Similar behavior is seen in the eastern United States. The modifications to CLM3 reduce evapotranspiration and increase runoff in the offline simulation OVM compared with OV, a trend that is accentuated in the coupled simulation CM (compared with C) due to decreased precipitation (Table 2). Here, however, the inclusion of dynamic vegetation in simulation CVM does not produce a large further decrease in precipitation (Table 2). The dry bias in the eastern United States is so severe that the simulated vegetation of grassland (in contrast to observed forest) is insensitive to changes in the hydrologic cycle. Indeed, even a smaller reduction of 10% or 20% in annual precipitation begins to convert the forest vegetation to grassland (Table 3).

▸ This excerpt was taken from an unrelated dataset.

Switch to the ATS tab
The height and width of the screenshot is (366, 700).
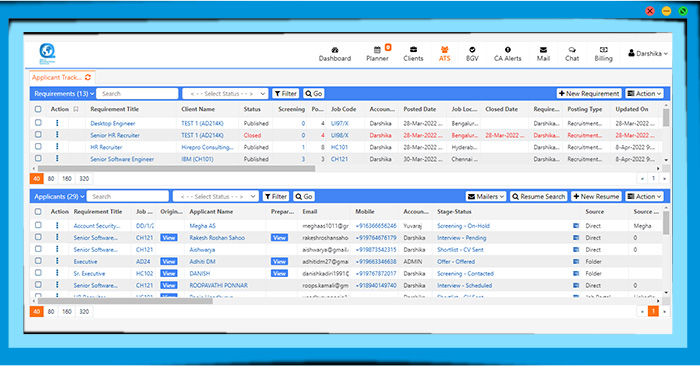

Except for these two regions (Amazonia and the eastern United States), much of the rest of the world is subject to a wet precipitation bias in simulation CV without indications of strong feedbacks in simulation CVM except in North Africa (Fig. 6). In this region climate is particularly sensitive to increased soil moisture and a positive feedback is established. More soil moisture lowers the surface albedo and intensifies the North African monsoon (Levis et al. 2004a).